### Goal of the exercise:
Whatever the data contains, copy all of it exactly.

### Task inputs:
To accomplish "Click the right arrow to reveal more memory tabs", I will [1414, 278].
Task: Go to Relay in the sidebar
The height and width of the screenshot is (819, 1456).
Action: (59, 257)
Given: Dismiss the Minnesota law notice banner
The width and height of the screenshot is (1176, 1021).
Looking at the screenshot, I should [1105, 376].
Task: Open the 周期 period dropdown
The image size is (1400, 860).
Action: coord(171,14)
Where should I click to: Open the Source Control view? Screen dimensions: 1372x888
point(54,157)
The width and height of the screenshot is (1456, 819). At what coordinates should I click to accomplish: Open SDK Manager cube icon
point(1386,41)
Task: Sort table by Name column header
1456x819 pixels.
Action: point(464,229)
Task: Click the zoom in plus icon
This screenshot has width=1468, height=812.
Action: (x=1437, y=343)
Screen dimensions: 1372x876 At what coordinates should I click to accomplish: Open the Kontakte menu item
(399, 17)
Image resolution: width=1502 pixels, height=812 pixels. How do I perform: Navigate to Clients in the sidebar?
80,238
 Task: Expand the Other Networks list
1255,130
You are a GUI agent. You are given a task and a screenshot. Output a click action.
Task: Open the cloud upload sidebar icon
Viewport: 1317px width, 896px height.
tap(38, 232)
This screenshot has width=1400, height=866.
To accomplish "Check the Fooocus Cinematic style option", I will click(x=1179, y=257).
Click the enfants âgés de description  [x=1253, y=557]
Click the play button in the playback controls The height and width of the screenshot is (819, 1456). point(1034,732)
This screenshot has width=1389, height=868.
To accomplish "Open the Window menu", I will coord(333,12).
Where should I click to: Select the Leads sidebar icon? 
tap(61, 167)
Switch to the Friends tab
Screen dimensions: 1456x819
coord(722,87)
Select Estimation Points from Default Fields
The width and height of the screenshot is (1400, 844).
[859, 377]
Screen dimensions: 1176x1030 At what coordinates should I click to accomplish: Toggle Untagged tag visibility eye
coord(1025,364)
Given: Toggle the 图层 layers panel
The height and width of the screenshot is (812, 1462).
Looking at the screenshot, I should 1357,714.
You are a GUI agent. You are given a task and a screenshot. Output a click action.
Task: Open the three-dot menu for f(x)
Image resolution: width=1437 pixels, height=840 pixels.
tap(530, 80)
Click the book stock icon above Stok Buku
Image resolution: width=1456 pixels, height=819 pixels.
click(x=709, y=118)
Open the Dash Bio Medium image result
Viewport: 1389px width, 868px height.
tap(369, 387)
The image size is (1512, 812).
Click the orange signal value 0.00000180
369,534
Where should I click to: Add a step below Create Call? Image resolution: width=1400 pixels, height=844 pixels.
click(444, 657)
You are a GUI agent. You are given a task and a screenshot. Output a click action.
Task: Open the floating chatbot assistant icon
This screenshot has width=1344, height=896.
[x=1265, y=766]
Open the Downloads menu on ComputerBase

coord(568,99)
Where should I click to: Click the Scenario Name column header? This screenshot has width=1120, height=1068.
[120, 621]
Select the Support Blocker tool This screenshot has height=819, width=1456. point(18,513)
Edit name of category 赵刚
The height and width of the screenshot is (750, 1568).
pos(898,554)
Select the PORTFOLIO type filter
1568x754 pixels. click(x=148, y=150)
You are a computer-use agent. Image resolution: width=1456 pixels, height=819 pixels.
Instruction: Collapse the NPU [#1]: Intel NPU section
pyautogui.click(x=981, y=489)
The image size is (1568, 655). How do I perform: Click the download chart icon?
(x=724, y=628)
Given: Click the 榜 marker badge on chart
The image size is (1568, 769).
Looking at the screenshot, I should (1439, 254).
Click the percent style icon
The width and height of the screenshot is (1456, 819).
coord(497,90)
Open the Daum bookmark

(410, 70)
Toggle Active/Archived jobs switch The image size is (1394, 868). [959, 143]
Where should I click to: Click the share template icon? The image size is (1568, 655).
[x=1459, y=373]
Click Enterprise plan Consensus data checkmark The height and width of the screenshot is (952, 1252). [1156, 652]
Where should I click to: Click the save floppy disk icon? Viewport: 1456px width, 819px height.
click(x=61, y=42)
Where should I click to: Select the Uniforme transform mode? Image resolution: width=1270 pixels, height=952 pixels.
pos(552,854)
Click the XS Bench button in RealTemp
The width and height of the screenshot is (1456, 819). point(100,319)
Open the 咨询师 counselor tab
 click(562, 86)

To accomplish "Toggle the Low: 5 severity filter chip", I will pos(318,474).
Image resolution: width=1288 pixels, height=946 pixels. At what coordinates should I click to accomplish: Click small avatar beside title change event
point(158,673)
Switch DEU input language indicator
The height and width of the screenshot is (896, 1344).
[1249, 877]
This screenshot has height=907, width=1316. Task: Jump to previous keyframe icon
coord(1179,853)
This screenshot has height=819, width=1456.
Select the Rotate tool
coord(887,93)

### Worked solution:
To accomplish "Click the right arrow to reveal more memory tabs", I will [1414, 278].
Task: Go to Relay in the sidebar
The height and width of the screenshot is (819, 1456).
Action: (59, 257)
Given: Dismiss the Minnesota law notice banner
The width and height of the screenshot is (1176, 1021).
Looking at the screenshot, I should [1105, 376].
Task: Open the 周期 period dropdown
The image size is (1400, 860).
Action: coord(171,14)
Where should I click to: Open the Source Control view? Screen dimensions: 1372x888
point(54,157)
The width and height of the screenshot is (1456, 819). At what coordinates should I click to accomplish: Open SDK Manager cube icon
point(1386,41)
Task: Sort table by Name column header
1456x819 pixels.
Action: point(464,229)
Task: Click the zoom in plus icon
This screenshot has width=1468, height=812.
Action: (x=1437, y=343)
Screen dimensions: 1372x876 At what coordinates should I click to accomplish: Open the Kontakte menu item
(399, 17)
Image resolution: width=1502 pixels, height=812 pixels. How do I perform: Navigate to Clients in the sidebar?
80,238
 Task: Expand the Other Networks list
1255,130
You are a GUI agent. You are given a task and a screenshot. Output a click action.
Task: Open the cloud upload sidebar icon
Viewport: 1317px width, 896px height.
tap(38, 232)
This screenshot has width=1400, height=866.
To accomplish "Check the Fooocus Cinematic style option", I will click(x=1179, y=257).
Click the enfants âgés de description  [x=1253, y=557]
Click the play button in the playback controls The height and width of the screenshot is (819, 1456). point(1034,732)
This screenshot has width=1389, height=868.
To accomplish "Open the Window menu", I will coord(333,12).
Where should I click to: Select the Leads sidebar icon? 
tap(61, 167)
Switch to the Friends tab
Screen dimensions: 1456x819
coord(722,87)
Select Estimation Points from Default Fields
The width and height of the screenshot is (1400, 844).
[859, 377]
Screen dimensions: 1176x1030 At what coordinates should I click to accomplish: Toggle Untagged tag visibility eye
coord(1025,364)
Given: Toggle the 图层 layers panel
The height and width of the screenshot is (812, 1462).
Looking at the screenshot, I should 1357,714.
You are a GUI agent. You are given a task and a screenshot. Output a click action.
Task: Open the three-dot menu for f(x)
Image resolution: width=1437 pixels, height=840 pixels.
tap(530, 80)
Click the book stock icon above Stok Buku
Image resolution: width=1456 pixels, height=819 pixels.
click(x=709, y=118)
Open the Dash Bio Medium image result
Viewport: 1389px width, 868px height.
tap(369, 387)
The image size is (1512, 812).
Click the orange signal value 0.00000180
369,534
Where should I click to: Add a step below Create Call? Image resolution: width=1400 pixels, height=844 pixels.
click(444, 657)
You are a GUI agent. You are given a task and a screenshot. Output a click action.
Task: Open the floating chatbot assistant icon
This screenshot has width=1344, height=896.
[x=1265, y=766]
Open the Downloads menu on ComputerBase

coord(568,99)
Where should I click to: Click the Scenario Name column header? This screenshot has width=1120, height=1068.
[120, 621]
Select the Support Blocker tool This screenshot has height=819, width=1456. point(18,513)
Edit name of category 赵刚
The height and width of the screenshot is (750, 1568).
pos(898,554)
Select the PORTFOLIO type filter
1568x754 pixels. click(x=148, y=150)
You are a computer-use agent. Image resolution: width=1456 pixels, height=819 pixels.
Instruction: Collapse the NPU [#1]: Intel NPU section
pyautogui.click(x=981, y=489)
The image size is (1568, 655). How do I perform: Click the download chart icon?
(x=724, y=628)
Given: Click the 榜 marker badge on chart
The image size is (1568, 769).
Looking at the screenshot, I should (1439, 254).
Click the percent style icon
The width and height of the screenshot is (1456, 819).
coord(497,90)
Open the Daum bookmark

(410, 70)
Toggle Active/Archived jobs switch The image size is (1394, 868). [959, 143]
Where should I click to: Click the share template icon? The image size is (1568, 655).
[x=1459, y=373]
Click Enterprise plan Consensus data checkmark The height and width of the screenshot is (952, 1252). [1156, 652]
Where should I click to: Click the save floppy disk icon? Viewport: 1456px width, 819px height.
click(x=61, y=42)
Where should I click to: Select the Uniforme transform mode? Image resolution: width=1270 pixels, height=952 pixels.
pos(552,854)
Click the XS Bench button in RealTemp
The width and height of the screenshot is (1456, 819). point(100,319)
Open the 咨询师 counselor tab
 click(562, 86)

To accomplish "Toggle the Low: 5 severity filter chip", I will pos(318,474).
Image resolution: width=1288 pixels, height=946 pixels. At what coordinates should I click to accomplish: Click small avatar beside title change event
point(158,673)
Switch DEU input language indicator
The height and width of the screenshot is (896, 1344).
[1249, 877]
This screenshot has height=907, width=1316. Task: Jump to previous keyframe icon
coord(1179,853)
This screenshot has height=819, width=1456.
Select the Rotate tool
coord(887,93)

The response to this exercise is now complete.